The Great Paradox of the HIV Epidemic

Mark Chataway is co-chairman of Baird’s CMC, a Mapping Pathways partner organisation. Here, he discusses the HIV landscape in Botswana and Zimbabwe.

"Every now and then, it strikes me that despite all our progress in the field of HIV, there is still so much for us to find out. This seems most apparent when I consider the HIV situation in two African countries: Botswana and Zimbabwe.

In 2001, Botswana’s then-president, Festus Mogae, said, “We are threatened with extinction. People are dying in chillingly high numbers. It is a crisis of the first magnitude.” The government acknowledged that tackling the epidemic was a matter of national importance, and it acted accordingly – Botswana became the first African country to declare its objective of providing ARV drugs to all its needy citizens. As in so many other fields, Botswana was to become a model for the rest of the world. (Having worked for the Government of Botswana as a consultant, I often wish that we, in the UK, were governed with equivalent honesty, efficiency and vision.)

Botswana has two significant HIV/AIDS-related initiatives with international partners: ACHAP (African Comprehensive HIV/AIDS Partnerships) and BOTUSA. Its own funding for HIV programmes has increased steadily. Botswana has achieved universal treatment access (that means at least 80% of Batswana who need HIV treatment are receiving it). Almost every major political and religious leader has addressed AIDS openly and often. There are enormous, well-financed programmes focussed on behaviour change and risk reduction. Yet, HIV prevalence is not falling nearly as fast as many think it should have done (click here for prevalence details).

On the other hand, there is the puzzling case of Zimbabwe, where HIV prevalence has fallen dramatically over the last decade or so – it peaked at 26.5% in 1997 and, according to government figures, fell to 14.3% in 2010. While this is an excellent development, it is also rather inexplicable. Access to treatment is very limited.

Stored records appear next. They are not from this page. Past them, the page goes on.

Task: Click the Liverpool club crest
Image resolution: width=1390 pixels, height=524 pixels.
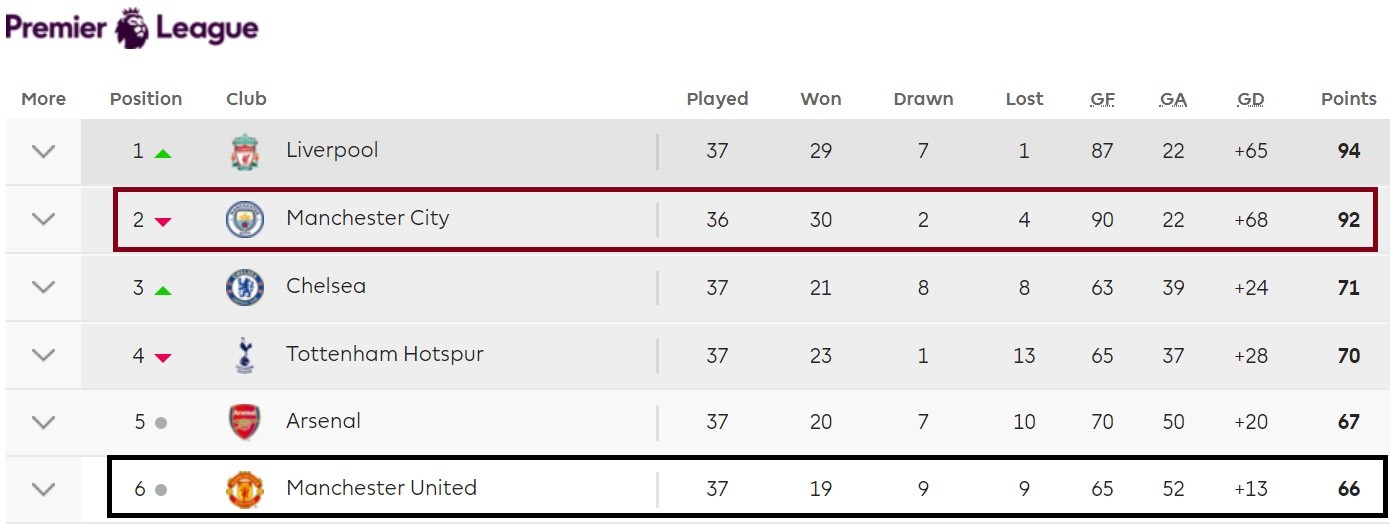Action: 244,152
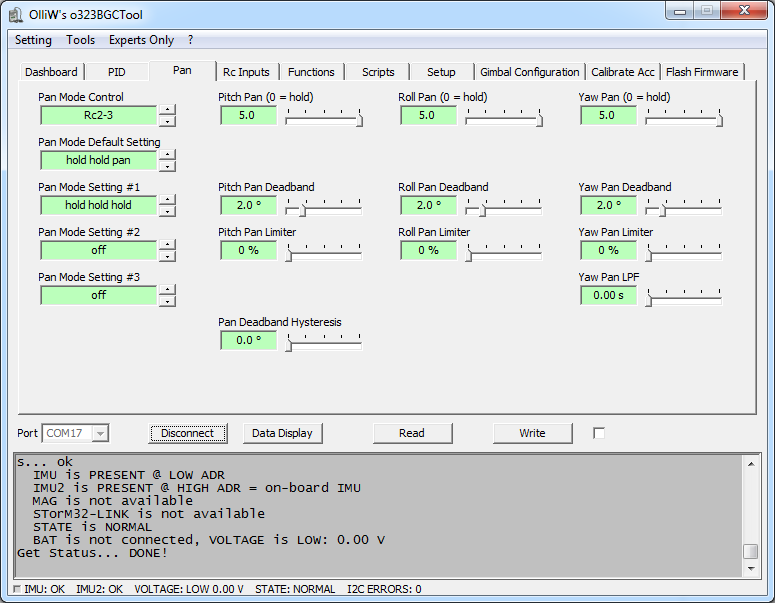Click the Read button
This screenshot has height=603, width=775.
click(412, 433)

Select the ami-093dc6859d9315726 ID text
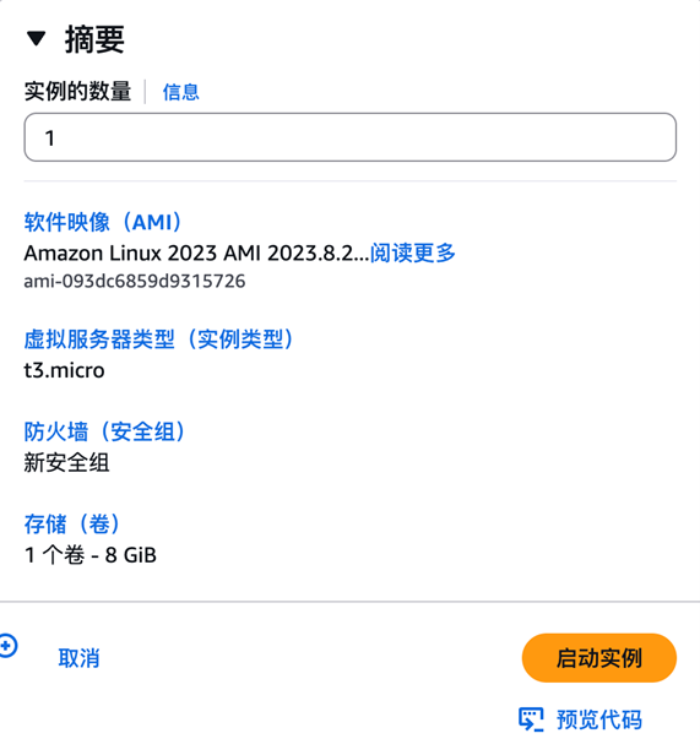(134, 281)
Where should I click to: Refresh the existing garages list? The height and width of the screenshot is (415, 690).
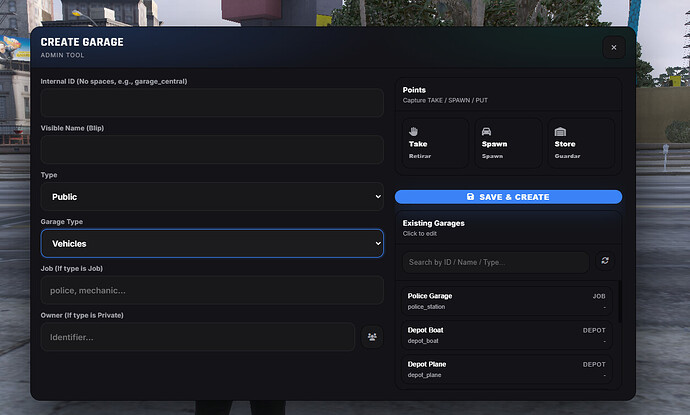(x=604, y=261)
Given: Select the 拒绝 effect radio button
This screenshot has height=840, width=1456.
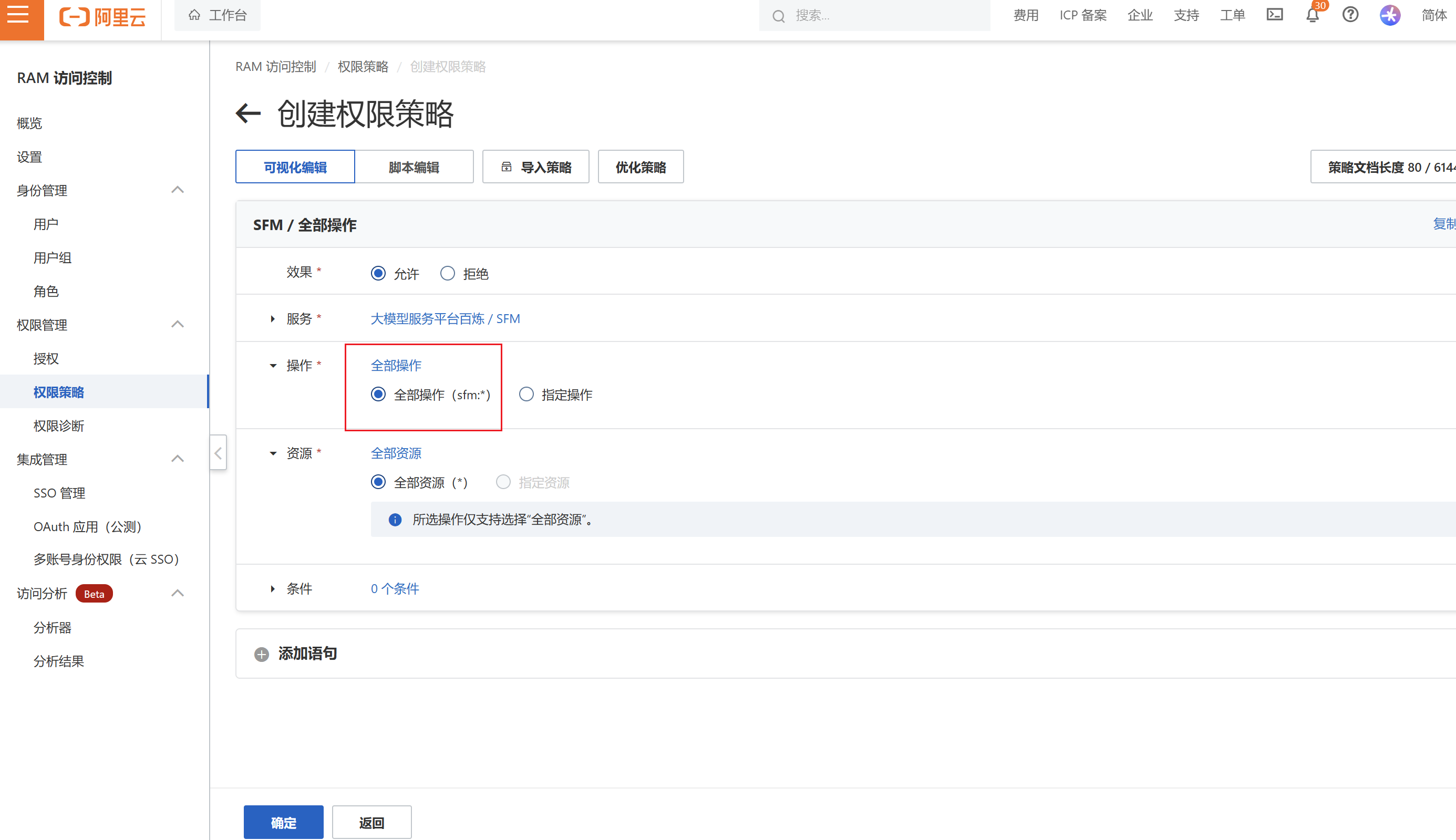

A long-serving health minister was accused of sexually molesting adolescents (although he vehemently denied it) and other political leaders have addressed AIDS only sporadically. Sustained persecution of men who have sex with men has driven the gay community underground. Many of the urban poor have been driven from their homes and forced to live as refugees in rural areas. According to everything we know, Zimbabwe’s political upheaval, economic distress, and the collapse of many primary healthcare services should have exacerbated the epidemic. While some researchers claim the declining prevalence is a result of successful public-awareness and behaviour-change programmes, there are many troubling doubts in the international public health community about whether those factors really constitute an adequate explanation. The real explanation is probably complicated and involves the rising mortality from other causes, the inability of people to travel and the disappearance of much of the middle class.

The difference between these two countries brings into sharp relief the great paradox of the HIV epidemic – we just do not know why the epidemic seems intractable in some places but declines rapidly in others (or fails ever to take hold). There is no model that explains Botswana and Zimbabwe. There are similar paradoxes all over the world: for example, in India, Tamil Nadu has more AIDS cases than any other state, but it has an excellent healthcare system, relatively good status for women and very high levels of literacy and health literacy. Bihar is almost the opposite on every count but has very low HIV prevalence.

For me, it highlights how, even after living with HIV/AIDS for nearly three decades, the world still has so much to learn about the dynamics of HIV and how it functions in various scenarios. The need of the hour is well controlled, randomised clinical trials and policy analysis. We can then create more effective programmes based on good science."

[Content that is linked from other sources is for informational purposes and should not construe a Mapping Pathways position.]

1 comment:

  1. To that add Uganda. What explanation is adequate for the fall in the 90s of the numbers? I dont hold the view that 'AB' campaign was that succesful......, I think that is too naive.